Trump White House a well-oiled mistakes machine in recent days

The series of gaffes include dueling messages about Russia sanctions and botching the date of Barbara Bush's death.
Image: Donald Trump
President Donald Trump speaks to members of the media during a lunch with Japanese Prime Minister Shinzo Abe at the Mar-a-Lago club on Wednesday in Palm Beach, Florida.Pablo Martinez Monsivais / AP

The late great newspaper columnist Jimmy Breslin wrote “Can’t Anybody Here Play This Game?” about the woeful 1962 New York Mets.

But he could have been writing about the Trump White House.

In recent days, there have been a series of embarrassing gaffes and unforced errors from President Donald Trump and his already chaotic administration that have inspired a fresh round of head-scratching inside the Beltway and beyond.

For example, the White House issued three separate statements on the death of former first lady Barbara Bush, who died on Tuesday at age 92.

One was from the president and first lady, one was just from first lady Melania Trump, and the other was from the Trump campaign. And all of them were dated April 17, 2017, instead of April 17, 2018.

Trump himself was to blame for another gaffe.

Following revelations that CIA chief Mike Pompeo had made a secret trip to North Korea, Trump on Tuesday answered “yes” in response to a shouted question from The Associated Press about whether he, too, had spoken directly to the country’s leader, Kim Jong Un.

At the time, Trump was in the midst of a “friendship walk” for the cameras with the first lady and the Japanese prime minister, Shinzo Abe, and his wife, Akie.

Not sure whether Trump had understood the question, the pool reporters repeated the question again while the president was seated for dinner.

Trump replied with more vagueness, the print pool reported, saying his interaction with the North Korean leader was “a little bit short of that” but at the same time reiterating that it was “at the highest levels.”

As if that wasn’t confusing enough, Trump tweeted on Wednesday that Pompeo made a secret trip to North Korea “last week.”

A senior White House official later admitted to NBC News that Pompeo’s meeting with Kim Jong Un actually took place over Easter weekend, March 31 and April 1.

Trump’s newly minted White House economic adviser, Larry Kudlow, also got dragged into the gaffe machine.

It began on Sunday, when U.N. Ambassador Nikki Haley said on "Face the Nation" that Treasury Secretary Steven Mnuchin would be announcing new sanctions directed at Russian companies associated with Syria's chemical weapons program on Monday, "if he hasn't already."

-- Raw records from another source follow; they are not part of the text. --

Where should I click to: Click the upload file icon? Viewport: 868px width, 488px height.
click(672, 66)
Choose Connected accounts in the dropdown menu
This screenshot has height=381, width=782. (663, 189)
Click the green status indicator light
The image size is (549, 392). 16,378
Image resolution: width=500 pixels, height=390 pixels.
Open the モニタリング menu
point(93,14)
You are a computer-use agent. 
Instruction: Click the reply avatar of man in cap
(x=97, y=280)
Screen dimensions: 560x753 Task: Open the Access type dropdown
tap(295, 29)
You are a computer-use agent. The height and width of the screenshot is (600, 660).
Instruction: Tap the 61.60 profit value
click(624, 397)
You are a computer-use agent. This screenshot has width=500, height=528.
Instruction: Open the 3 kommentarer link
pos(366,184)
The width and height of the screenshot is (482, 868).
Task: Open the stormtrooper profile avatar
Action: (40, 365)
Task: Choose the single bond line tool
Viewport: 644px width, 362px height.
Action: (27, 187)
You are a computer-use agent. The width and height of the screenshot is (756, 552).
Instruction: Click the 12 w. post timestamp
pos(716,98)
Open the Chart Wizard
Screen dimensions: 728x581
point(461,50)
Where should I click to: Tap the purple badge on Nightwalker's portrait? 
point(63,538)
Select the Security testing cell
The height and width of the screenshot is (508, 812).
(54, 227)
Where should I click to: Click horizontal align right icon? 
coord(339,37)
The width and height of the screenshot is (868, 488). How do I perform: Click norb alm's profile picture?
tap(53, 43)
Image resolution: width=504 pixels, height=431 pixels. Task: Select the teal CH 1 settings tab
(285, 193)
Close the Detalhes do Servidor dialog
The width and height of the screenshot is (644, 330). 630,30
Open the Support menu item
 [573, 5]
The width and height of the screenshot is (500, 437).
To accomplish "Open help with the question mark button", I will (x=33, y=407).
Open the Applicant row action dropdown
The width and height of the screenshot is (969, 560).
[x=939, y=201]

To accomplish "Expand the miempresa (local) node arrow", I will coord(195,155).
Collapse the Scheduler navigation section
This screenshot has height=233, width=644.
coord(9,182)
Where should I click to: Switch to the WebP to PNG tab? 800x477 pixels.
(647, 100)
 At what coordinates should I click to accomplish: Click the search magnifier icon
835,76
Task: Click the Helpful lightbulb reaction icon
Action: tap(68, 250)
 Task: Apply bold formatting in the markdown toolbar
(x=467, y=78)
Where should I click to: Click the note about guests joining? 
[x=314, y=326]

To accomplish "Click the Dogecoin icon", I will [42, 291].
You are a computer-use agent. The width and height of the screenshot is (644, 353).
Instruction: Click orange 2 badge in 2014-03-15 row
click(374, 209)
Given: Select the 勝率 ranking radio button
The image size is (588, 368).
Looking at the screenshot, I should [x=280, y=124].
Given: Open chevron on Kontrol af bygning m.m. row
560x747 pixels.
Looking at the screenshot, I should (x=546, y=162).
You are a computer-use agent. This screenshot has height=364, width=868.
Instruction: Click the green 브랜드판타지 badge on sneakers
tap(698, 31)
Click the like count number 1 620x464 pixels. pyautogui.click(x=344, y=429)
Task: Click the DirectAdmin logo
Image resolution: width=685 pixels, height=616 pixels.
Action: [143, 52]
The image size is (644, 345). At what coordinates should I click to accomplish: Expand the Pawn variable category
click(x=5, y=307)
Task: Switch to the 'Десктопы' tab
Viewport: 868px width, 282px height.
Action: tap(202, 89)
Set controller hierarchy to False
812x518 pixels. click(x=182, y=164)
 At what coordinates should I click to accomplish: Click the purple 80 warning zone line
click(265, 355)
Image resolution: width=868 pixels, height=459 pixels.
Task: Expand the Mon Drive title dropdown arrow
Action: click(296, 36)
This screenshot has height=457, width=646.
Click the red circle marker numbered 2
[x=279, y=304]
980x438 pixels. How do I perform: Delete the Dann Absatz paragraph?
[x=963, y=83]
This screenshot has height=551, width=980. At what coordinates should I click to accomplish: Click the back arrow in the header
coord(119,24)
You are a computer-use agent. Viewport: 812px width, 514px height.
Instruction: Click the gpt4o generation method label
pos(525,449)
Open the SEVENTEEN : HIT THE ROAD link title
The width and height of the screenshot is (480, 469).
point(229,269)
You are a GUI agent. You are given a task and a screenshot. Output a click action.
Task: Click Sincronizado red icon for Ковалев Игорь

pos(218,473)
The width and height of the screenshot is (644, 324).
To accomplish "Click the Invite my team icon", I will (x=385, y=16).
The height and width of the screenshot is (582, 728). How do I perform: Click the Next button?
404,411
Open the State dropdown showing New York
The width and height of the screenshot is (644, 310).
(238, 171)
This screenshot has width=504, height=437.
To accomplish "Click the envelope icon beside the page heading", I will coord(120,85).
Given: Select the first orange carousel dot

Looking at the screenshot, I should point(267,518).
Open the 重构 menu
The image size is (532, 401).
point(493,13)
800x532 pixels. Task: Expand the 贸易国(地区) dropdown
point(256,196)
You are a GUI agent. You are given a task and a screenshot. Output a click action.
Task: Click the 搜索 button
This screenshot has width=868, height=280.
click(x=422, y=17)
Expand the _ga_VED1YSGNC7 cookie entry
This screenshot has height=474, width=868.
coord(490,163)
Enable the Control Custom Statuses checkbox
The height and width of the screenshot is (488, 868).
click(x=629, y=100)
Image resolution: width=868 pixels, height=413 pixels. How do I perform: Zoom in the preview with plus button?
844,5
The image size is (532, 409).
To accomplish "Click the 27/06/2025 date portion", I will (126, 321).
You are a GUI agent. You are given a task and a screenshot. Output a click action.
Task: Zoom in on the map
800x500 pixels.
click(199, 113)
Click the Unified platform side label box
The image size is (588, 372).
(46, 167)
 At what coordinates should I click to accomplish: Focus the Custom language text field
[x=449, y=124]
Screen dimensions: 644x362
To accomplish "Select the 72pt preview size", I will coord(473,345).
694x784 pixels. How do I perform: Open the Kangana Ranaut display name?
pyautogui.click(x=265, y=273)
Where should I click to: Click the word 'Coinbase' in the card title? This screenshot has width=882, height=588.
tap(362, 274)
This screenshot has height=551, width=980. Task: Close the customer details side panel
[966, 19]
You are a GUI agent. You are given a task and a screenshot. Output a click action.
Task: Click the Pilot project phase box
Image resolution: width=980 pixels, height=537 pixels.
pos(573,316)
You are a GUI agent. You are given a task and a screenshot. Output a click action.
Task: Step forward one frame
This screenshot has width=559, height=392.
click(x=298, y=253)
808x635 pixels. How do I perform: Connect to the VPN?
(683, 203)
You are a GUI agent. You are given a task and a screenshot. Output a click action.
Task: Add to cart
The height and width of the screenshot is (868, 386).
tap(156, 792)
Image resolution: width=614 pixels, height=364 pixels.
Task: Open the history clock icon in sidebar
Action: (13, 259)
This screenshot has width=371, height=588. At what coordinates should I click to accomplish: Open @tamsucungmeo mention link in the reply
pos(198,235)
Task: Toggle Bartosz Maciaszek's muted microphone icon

With no announcement Monday and the White House struggling to explain Haley’s remarks while Trump was putting the brakes on new sanctions against Russia, reporters started asking questions. And during a briefing in Florida, Kudlow said Haley “got ahead of the curve” and suffered a bout of “momentary confusion.”

The next day, a clearly unhappy Haley responded to Kudlow’s remarks with an acid statement to Fox News: “With all due respect, I don’t get confused.”

Later Tuesday, Kudlow apologized to Haley.